Although WMISH was not sensitive enough to detect smp expression after MBT in the thin cells layers of the gastrula, real-time PCR experiments allowed us to clearly detect zygotic smp transcripts at MBT and later(data not shown). WMISH on 2-somite (stage 19) and 16-somite (stage 24)embryos revealed that zygotic smp transcripts are restricted to the anterior midline of the telencephalon and to the prospective midbrain-hindbrain boundary (mhb, Fig. 2G,H). In 35-somite embryos (stage 30), transcripts were detected in retinal progenitor cells and other parts of the CNS, particularly in proliferative zones of the forebrain, the optic tectum, the mhb and the hindbrain rhombic lips (Fig. 2I). At these stages, WMISH also revealed an expression in the developing somites, but we focused subsequent analysis on the neural expression. In the CNS, we carefully compared the areas of smpexpression with proliferative zones, as revealed by WMISH with a PCNAprobe (Proliferating Cell Nuclear Antigen, Fig. 3). Transversal sections in the CNS after WMISH at the 34/35-somite stage (stage 29-30) showed that smp and PCNA expression domains are similar in the forebrain(Fig. 3B-E) and in the midbrain(Fig. 3F,G). In the hindbrain,such comparisons were difficult: the smp expression pattern is highly dynamic and differentiation events take place very early. Overall, our results suggest that smp is expressed in CNS mitotic cells.

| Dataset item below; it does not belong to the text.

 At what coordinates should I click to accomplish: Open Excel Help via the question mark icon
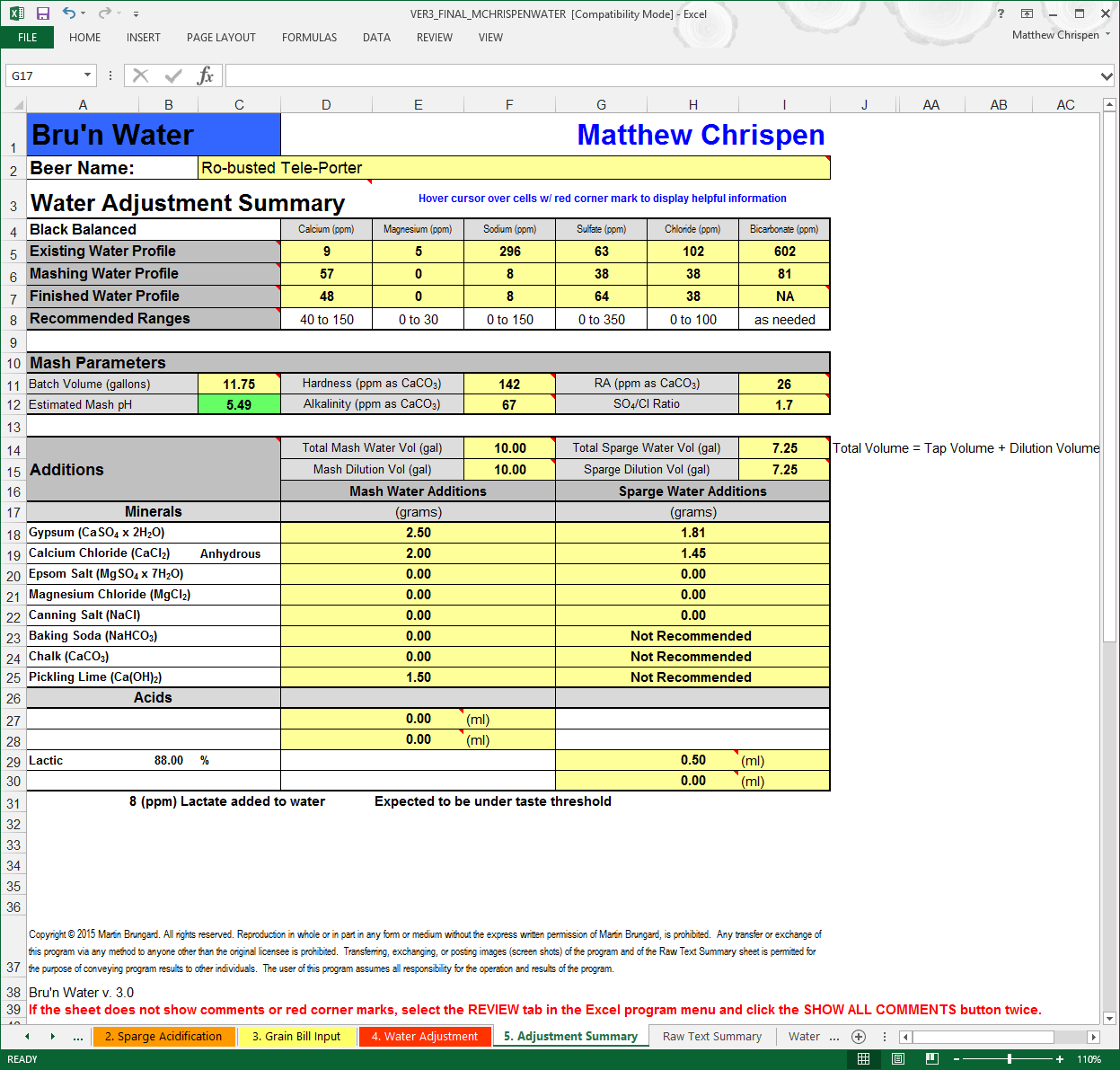1001,13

smp expression in the CNS is reminiscent of that of the chick DNTNP gene, which belongs to the same family. DNTNP has been described as a dorsal CNS-specific gene(Jun et al., 2002). smp expression appears likewise to be predominantly dorsal(Fig. 2), but we feel that this mostly reflects the dorsal position of most CNS proliferative zones(Wullimann and Knipp, 2000). Assuming that the smp mRNA pattern reflects protein distribution, smp expression appears indeed to be correlated with cell proliferation zones rather than with `dorsalness', as shown by its strong expression in the (proliferative) ciliary marginal zone of the retina (a ventrally derived region).

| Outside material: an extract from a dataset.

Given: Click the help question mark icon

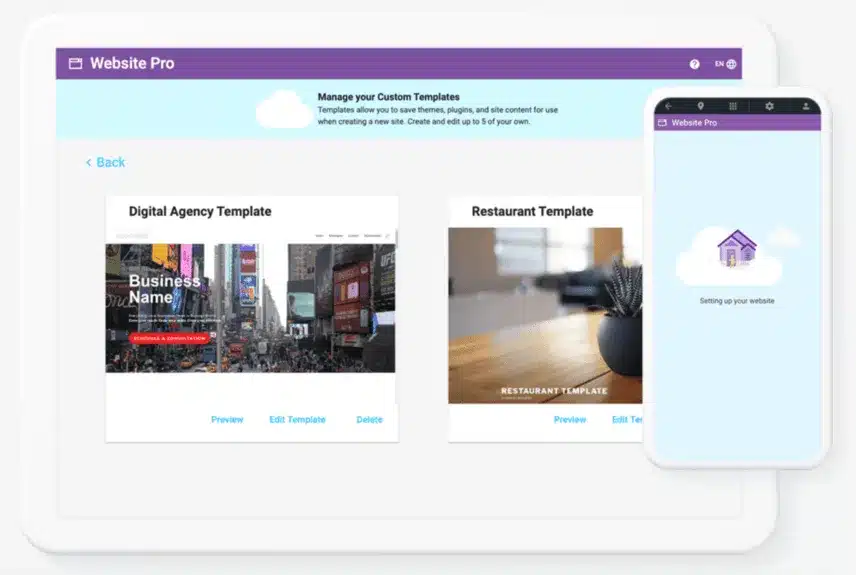Looking at the screenshot, I should [695, 64].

To identify molecular partners of Smp proteins, a yeast two-hybrid screen was performed. We used the human smp gene (FAM53B) as bait to screen a human adult brain cDNA library. Among the clones analyzed, the majority (14 out of 17) corresponded to 14-3-3 chaperone proteins, which represent a large and highly conserved family [from yeast to mammals(Fu et al., 2000; Kultz et al., 2001; Wang and Shakes, 1996)] of sequence-specific phosphoserine-binding proteins. These proteins are ubiquitously expressed and are especially abundant in the CNS(Takahashi, 2003). To confirm that both medaka and human Smp interact with 14-3-3 proteins, we performed an immunoprecipitation experiment using FLAG-tagged medaka and human Smp proteins(Fig. 1C). Analysis of the complex clearly showed that 14-3-3 proteins were co-immunoprecipitated only when Ol-Smp or FAM53B are produced in cells. We also observed a degradation profile of medaka Smp, probably indicating a protein instability in human cells. However, the functional property to interact with 14-3-3 was conserved between fish and human. A closer analysis of the Smp sequence identified a conserved consensus 14-3-3 recognition motif (RSX_PSXP)(Muslin et al., 1996) in both HRI and HRII conserved domains (Fig. 1A), further strengthening the hypothesis that 14-3-3 interaction is important for Smp function. This motif has been demonstrated to mediate interactions between 14-3-3ζ and the yeast Raf-1 kinase(Clark et al., 1997). Recently,in vivo analysis in Drosophila showed that 14-3-3 proteins are involved in the correct timing and progression of normal cell cycle through the regulation of sub-cellular protein localization(Su et al., 2001). In addition, studies in Xenopus showed that 14-3-3 proteins are important in vertebrate embryonic development(Wu and Muslin, 2002). Therefore, Smp represents a new partner of 14-3-3 proteins, which are involved in the control of cell signaling, cell division and apoptosis(Fu et al., 2000; Hermeking, 2003).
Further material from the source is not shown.